Wissenschaftliche Software-Entwicklung – was ist das?

Die Gruppe «Scientific Software und Data Management» (SSDM) der Abteilung SIS hat ihren Sitz in Basel am Department Biosystems Science and Engineering (D-BSSE). Sie arbeitet aber für ETH-Kunden in Zürich und Basel, sowie  für Projekte von nationalen Schweizer Forschungsprogrammen und weitere wissenschaftliche Kunden. Die Aufgabe der Gruppe ist die Unterstützung des Forschungsprozesses in quantitativen Wissenschaftsfeldern durch die Erstellung, Pflege, Anpassung und Integration von Software-, Datenbank- und Datenmanagement-Lösungen für aktuelle Anforderungen und Bedürfnisse der Forschung. Was das bedeutet, und was den Unterschied zwischen der wissenschaftlichen Softwareentwicklung und der klassischen Softwareentwicklung (z.B. von Geschäftsanwendungen) ausmacht, werde ich im Weiteren veranschaulichen.

Was das bedeutet

Aus der klassischen Softwareentwicklung ist bekannt, dass man zu Beginn eines Projektes nicht alle Details des Geschäftsprozesses kennt und dass sich Anforderungen im Projektverlauf noch einmal ändern können.

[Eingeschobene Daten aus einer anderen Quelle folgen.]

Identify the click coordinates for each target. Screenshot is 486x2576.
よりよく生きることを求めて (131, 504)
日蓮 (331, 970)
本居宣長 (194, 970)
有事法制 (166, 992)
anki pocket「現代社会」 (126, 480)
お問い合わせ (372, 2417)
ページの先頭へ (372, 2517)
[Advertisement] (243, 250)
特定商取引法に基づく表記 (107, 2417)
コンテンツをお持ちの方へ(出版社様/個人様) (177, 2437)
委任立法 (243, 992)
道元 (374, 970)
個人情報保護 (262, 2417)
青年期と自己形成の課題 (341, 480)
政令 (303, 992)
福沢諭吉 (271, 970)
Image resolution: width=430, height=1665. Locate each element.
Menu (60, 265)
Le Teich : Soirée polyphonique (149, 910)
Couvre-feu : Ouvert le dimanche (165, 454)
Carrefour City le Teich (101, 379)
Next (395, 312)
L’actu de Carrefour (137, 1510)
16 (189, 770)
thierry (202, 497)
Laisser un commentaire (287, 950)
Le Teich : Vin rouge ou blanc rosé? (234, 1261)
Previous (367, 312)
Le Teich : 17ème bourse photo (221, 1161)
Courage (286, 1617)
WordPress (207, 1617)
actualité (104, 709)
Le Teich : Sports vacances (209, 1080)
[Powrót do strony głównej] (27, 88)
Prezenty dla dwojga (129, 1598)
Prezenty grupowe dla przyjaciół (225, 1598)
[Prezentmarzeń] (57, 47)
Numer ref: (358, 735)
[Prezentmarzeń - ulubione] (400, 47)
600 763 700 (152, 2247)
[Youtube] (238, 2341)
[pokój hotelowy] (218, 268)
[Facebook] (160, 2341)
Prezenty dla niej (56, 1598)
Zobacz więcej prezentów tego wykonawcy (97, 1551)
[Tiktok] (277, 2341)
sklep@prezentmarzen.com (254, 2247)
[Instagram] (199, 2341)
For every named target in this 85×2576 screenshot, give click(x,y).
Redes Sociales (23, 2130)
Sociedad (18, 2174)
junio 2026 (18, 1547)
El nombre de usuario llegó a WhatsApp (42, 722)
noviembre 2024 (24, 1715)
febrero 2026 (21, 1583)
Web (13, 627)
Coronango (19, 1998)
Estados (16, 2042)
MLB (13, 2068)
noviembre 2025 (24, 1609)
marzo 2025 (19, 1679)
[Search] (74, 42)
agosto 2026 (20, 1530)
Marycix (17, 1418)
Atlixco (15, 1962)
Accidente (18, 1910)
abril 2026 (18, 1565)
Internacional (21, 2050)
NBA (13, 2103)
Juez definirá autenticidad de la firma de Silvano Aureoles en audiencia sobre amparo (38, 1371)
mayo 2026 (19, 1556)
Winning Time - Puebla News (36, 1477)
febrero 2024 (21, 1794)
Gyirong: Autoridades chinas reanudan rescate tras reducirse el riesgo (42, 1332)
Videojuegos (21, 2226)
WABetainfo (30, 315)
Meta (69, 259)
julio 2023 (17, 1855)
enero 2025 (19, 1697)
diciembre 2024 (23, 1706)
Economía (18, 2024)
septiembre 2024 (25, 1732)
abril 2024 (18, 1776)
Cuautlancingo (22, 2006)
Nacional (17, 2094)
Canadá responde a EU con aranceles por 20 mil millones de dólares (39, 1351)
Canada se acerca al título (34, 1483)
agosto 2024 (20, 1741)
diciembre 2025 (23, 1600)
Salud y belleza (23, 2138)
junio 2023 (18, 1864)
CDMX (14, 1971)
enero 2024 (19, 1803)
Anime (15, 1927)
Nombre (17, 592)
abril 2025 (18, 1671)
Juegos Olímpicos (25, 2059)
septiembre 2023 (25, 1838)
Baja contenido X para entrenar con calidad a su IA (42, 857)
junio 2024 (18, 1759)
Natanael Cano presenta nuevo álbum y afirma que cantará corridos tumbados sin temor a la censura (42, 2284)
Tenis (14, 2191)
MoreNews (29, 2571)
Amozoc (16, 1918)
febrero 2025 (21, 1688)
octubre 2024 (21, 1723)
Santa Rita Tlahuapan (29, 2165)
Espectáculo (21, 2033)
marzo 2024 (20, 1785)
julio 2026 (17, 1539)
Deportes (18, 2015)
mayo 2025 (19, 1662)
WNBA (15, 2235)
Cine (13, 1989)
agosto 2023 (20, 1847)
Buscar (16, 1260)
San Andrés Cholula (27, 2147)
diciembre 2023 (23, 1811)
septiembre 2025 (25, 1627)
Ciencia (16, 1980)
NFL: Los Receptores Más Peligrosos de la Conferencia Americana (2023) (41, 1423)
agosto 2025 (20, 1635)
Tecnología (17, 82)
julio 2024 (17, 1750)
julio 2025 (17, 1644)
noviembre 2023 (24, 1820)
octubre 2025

Aus solchen Erfahrungen heraus haben sich die «agilen und schlanken Softwareentwicklungsmethoden» wie Scrum und Kanban entwickelt, die Änderungen an den Anforderungen und neue Informationen über die Software, die man gerade schreibt, nicht als Störung betrachten,  sondern als Teil der Aufgabe akzeptieren und fest in den Prozess einbauen. Bei Software für Forschungsaufgaben wird dieser Ansatz allerdings wesentlich weiter getrieben als bei klassischen Geschäftsanwendungen und -datenbanken. Die ursprüngliche Form, wie in der Forschung ausserhalb der Informatik Software entsteht (dazu zähle ich hier der Einfachheit halber auch Datenbanken) ist, dass eine Wissenschaftlerin, vielleicht zusammen mit einem Kollegen, im Rahmen eines Forschungsprojektes und zeitgleich dazu eine Sammlung von Computerprogrammen erstellt, um Daten auszuwerten und Messungen und Beobachtungen zu speichern und nach bestimmten Kriterien zu vergleichen, zu filtern und weiterzuverarbeiten. Die Forscherin ist dabei als Softwareentwicklerin ihre eigene Kundin, was ihr viele Freiheiten gibt, ihre Entscheidungen bezüglich Anforderungen, Prioritäten und Zeitplan der Software jederzeit zu ändern. Sie berücksichtigt dabei für die Weiterentwicklung ihrer Programme jeweils das, was sie zuvor im Projekt über ihren Forschungsgegenstand gelernt hat. Vielleicht findet sie heraus, dass sie ihren experimentellen Ansatz ändern muss und ändert ihre Software entsprechend. Die Änderungen am Programm sind dann zunächst einmal selber experimentell, müssen sich erst im Fortgang der Forschungsarbeit als richtig oder falsch erweisen, und werden dann entsprechend angepasst oder verfeinert. Mit anderen Worten: die Software ist ein integraler Bestandteil des Forschungsprozesses. Im Vergleich zu dieser Methode der Softwareentwicklung wirken selbst agile Softwareentwicklungsprozesse schwerfällig.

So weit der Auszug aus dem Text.